01 July 2020 Story

ASA looks at the path of recovery through resilience

The COVID-19 pandemic has wreaked havoc throughout the world’s fashion supply chains. In India, small-scale cotton farmers are suffering the burden of a significant drop in orders. Action for Social Advancement (ASA), a long-term Laudes Foundation partner, is helping Indian farmers cope with the severe market shocks.

 

The intervention is leveraging funds from Laudes Foundation’s COVID-19 emergency relief package, launched in April. The funds have been use to support an estimated 500,000 people worldwide and enabling grassroots partners to continue their essential work.

 

When the crisis hit rural India, ASA saw that farmers were “distress selling” and their need for funds continued to rise with the return of family members from the big cities. India experienced a high number of migrants fleeing megacities to be home due to the Covid19 crisis. The rural economies were not prepared for this and by some estimates the situation might not return to normal state until November. ASA sprang into action to help farmers cope with the initial crisis and build resilience for the next growing season.

 

For the past years, ASA has been establishing Farmer Producer Organisations (FPOs), community level groups that organise farmers to access markets collectively. ASA has promoted and nurtured over 300 community-based institutions including 57 large farmer producer companies and one state level federation of farmers’ organisation covering over 150,000 smallholder farming families. The FPOs were ready to step in to help farmers procure materials at a comparable price to last year, but the cost of doing so under current conditions exposed them to significant financial risk. Ashis Mondal, Director, ASA says, “This was a great example of community institutions taking care of their own. It inspired faith and exhibited the strength of farmer institutions.”

 

ASA started looking for loans with lower interest rates and by working with Range De, an NGO based in Bengaluru, it was able to raise almost EUR 350k to reach 200 farmers. A telethon with a leading media channel highlighted the need for interest free loans for the farming community. The FPOs deployed about EUR 175k of their own funds and ASA set up a risk mitigation fund to cover up to 15 percent of any losses. This fund leveraged a further EUR 1 million in working capital for the FPOs from three non-banking financial institutions. Laudes Foundation’s emergency funding support was leveraged to catalyse these financing initiatives and enabled interest free peer-to-peer farmer loans. The access to diverse finance at lower costs of capital will strengthen these institutions from the ground up for long term viability.

 

More broadly, the funds are helping ASA link communities to a national employment scheme providing migrant and seasonal workers with assured incomes while the economy recovers.  ASA has supported close to 56,000 families, a growing number, with income generation opportunities by enabling effective policy implementation.

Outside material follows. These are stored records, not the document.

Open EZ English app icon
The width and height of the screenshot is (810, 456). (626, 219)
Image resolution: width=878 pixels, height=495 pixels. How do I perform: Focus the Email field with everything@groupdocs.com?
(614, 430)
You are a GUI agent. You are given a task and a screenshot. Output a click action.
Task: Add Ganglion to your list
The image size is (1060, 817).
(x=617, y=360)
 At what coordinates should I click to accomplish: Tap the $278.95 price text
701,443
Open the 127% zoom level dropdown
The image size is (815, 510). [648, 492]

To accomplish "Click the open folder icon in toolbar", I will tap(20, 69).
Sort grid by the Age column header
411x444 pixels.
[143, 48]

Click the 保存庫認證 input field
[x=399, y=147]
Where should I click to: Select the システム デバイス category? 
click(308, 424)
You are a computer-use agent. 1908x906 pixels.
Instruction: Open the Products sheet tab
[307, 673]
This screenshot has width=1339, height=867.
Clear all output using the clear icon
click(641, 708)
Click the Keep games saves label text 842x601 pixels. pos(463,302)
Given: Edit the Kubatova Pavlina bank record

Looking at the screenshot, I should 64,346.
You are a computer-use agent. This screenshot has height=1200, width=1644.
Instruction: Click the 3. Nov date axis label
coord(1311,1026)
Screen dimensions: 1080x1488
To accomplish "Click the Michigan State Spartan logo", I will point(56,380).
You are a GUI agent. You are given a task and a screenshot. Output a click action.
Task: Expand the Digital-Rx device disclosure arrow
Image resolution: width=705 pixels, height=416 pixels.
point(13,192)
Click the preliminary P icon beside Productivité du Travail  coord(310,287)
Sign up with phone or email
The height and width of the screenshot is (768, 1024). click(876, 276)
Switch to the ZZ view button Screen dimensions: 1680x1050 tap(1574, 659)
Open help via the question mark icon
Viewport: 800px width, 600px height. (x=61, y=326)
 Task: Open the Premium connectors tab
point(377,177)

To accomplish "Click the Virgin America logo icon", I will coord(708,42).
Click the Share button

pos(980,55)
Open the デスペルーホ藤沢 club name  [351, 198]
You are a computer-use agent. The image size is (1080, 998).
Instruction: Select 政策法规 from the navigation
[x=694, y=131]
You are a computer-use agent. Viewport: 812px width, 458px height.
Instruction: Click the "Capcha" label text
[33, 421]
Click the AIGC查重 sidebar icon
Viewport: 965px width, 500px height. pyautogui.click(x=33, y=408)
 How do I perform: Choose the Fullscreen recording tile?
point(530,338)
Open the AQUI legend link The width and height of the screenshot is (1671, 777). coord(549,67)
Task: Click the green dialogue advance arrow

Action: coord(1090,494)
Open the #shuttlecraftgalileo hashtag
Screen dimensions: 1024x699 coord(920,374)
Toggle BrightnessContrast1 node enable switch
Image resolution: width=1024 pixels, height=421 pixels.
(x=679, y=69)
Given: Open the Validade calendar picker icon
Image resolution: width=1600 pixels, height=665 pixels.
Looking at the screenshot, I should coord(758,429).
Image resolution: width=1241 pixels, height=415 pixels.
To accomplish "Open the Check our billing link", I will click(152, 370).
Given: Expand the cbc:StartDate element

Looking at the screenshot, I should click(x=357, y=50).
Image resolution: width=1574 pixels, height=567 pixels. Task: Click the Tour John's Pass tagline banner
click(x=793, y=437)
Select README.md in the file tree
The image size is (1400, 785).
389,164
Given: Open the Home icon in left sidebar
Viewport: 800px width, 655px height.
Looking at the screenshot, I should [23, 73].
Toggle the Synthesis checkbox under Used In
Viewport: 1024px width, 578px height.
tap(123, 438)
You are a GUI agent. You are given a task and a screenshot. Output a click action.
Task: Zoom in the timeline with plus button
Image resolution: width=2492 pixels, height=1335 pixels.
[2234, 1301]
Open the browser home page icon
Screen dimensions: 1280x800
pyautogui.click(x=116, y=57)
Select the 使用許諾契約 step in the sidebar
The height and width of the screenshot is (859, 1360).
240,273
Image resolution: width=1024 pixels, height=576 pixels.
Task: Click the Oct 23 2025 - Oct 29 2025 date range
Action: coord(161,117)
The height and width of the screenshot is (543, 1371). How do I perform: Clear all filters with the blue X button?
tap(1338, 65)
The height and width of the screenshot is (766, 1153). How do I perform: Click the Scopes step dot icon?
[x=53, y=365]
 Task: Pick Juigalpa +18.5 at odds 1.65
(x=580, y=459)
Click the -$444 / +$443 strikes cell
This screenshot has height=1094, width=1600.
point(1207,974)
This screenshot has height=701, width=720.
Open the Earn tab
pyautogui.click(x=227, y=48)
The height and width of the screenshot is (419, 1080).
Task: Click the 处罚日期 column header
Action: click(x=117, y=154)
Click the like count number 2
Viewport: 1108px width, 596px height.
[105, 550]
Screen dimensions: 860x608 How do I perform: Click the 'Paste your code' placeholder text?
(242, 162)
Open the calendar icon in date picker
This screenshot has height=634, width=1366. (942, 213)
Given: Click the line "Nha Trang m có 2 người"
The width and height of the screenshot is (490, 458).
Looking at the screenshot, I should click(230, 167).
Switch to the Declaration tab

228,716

Mahatma Gandhi National Rural Employment Guarantee Scheme (MGNREGS), the government employment scheme, is key to addressing the job paucity in these uncertain conditions especially for the migrant workers returning home by creating wage employment and productive assets for land and water resource development. ASA’s team on the ground is helping local governance with community mobilization, awareness building and on-site planning for work sites. Mondal adds, “Our covid19 response is not only for the current crisis, it is to redefine our future by revising the systems we operate in.”